Sampling elusive populations: Applications of child labour

This Manual complements the earlier volume on Sampling for household-based surveys of child labour brought out by within the framework of the ILO-IPEC Statistical Information and Monitoring Programme on Child Labour (SIMPOC) and contributes to survey methodology that goes beyond the particular subject of child labour. Thus, anyone interested in issues and practical solutions to problems such as sampling from imperfect frames or sampling difficult populations would benefit from the contents of this Manual.

Sampling has now become an absolutely necessary instrument for collecting the vast amount of information required for understanding the functioning of our society. It provides a solid basis for estimating unknown values and ratios, and for testing the validity of presumed relationships in different areas of science. The remarkable aspect of probability sampling is its ability to produce not only valid estimates of the parameters of interest but also under broad conditions of their margin of errors due to sample variability. This feature has no doubt greatly contributed to the wide acceptance of sampling as an objective tool of measurement among analysts and the public at large.
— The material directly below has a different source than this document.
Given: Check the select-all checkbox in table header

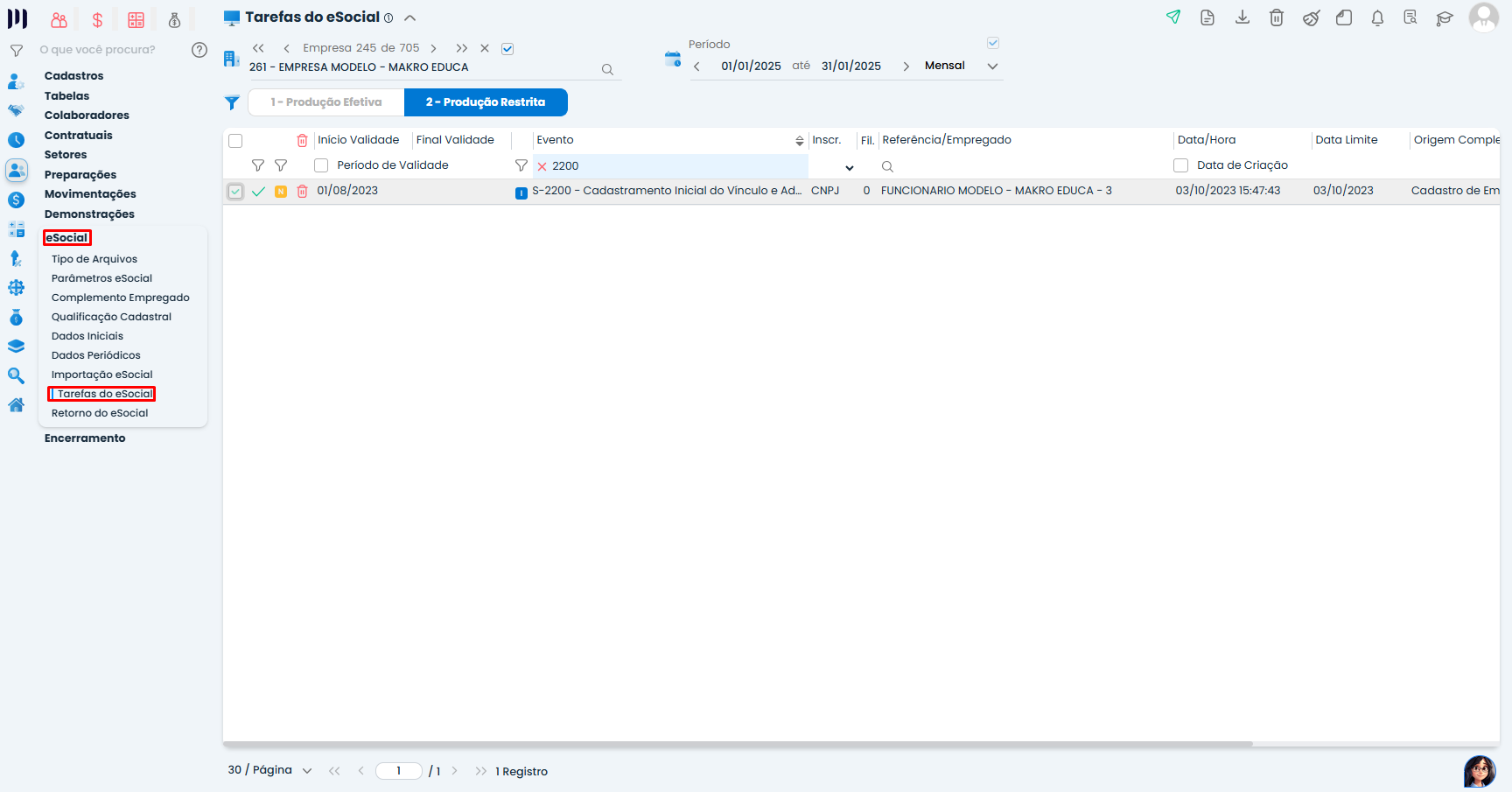Looking at the screenshot, I should 235,141.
The present publication has a dual function. It complements the earlier volume on Sampling for household-based surveys of child labour brought out by within the framework of the ILO Statistical Information and Monitoring Programme on Child Labour (SIMPOC). While the earlier volume dealt with sampling issues in conventional, broad-based household surveys, the present volume deals with non- standard issues involved in the sample design of child labour in targeted sectors and activities, such child street vendors or child domestic workers.

The second function of the present document is its contribution to survey methodology that goes beyond the particular subject of child labour. Thus, anyone interested in issues and practical solutions to problems such as sampling from imperfect frames, or sampling difficult populations because they are relatively few or mobile or secretive, would benefit from the contents of this publication. It puts together in one document a vast amount of materials on various sampling schemes such as multiplicity sampling, adaptive cluster sampling, controlled selection and balanced sampling, snowball sampling, and capture-recapture sampling. In most cases, novel ideas are brought on the underlying theory and the methodologies are illustrated with real-life numerical examples.

The ILO Department of Statistics and the ILO Fundamental Principles and Rights at Work (FPRW) hope that national statistical offices as well as researchers and analysts would use the materials presented here to improve national data collection programmes on child labour and as a result help to eliminate child labour across the world. The ILO could not be more pleased if this manual would also serve the statistical community at large and the survey statisticians in particular.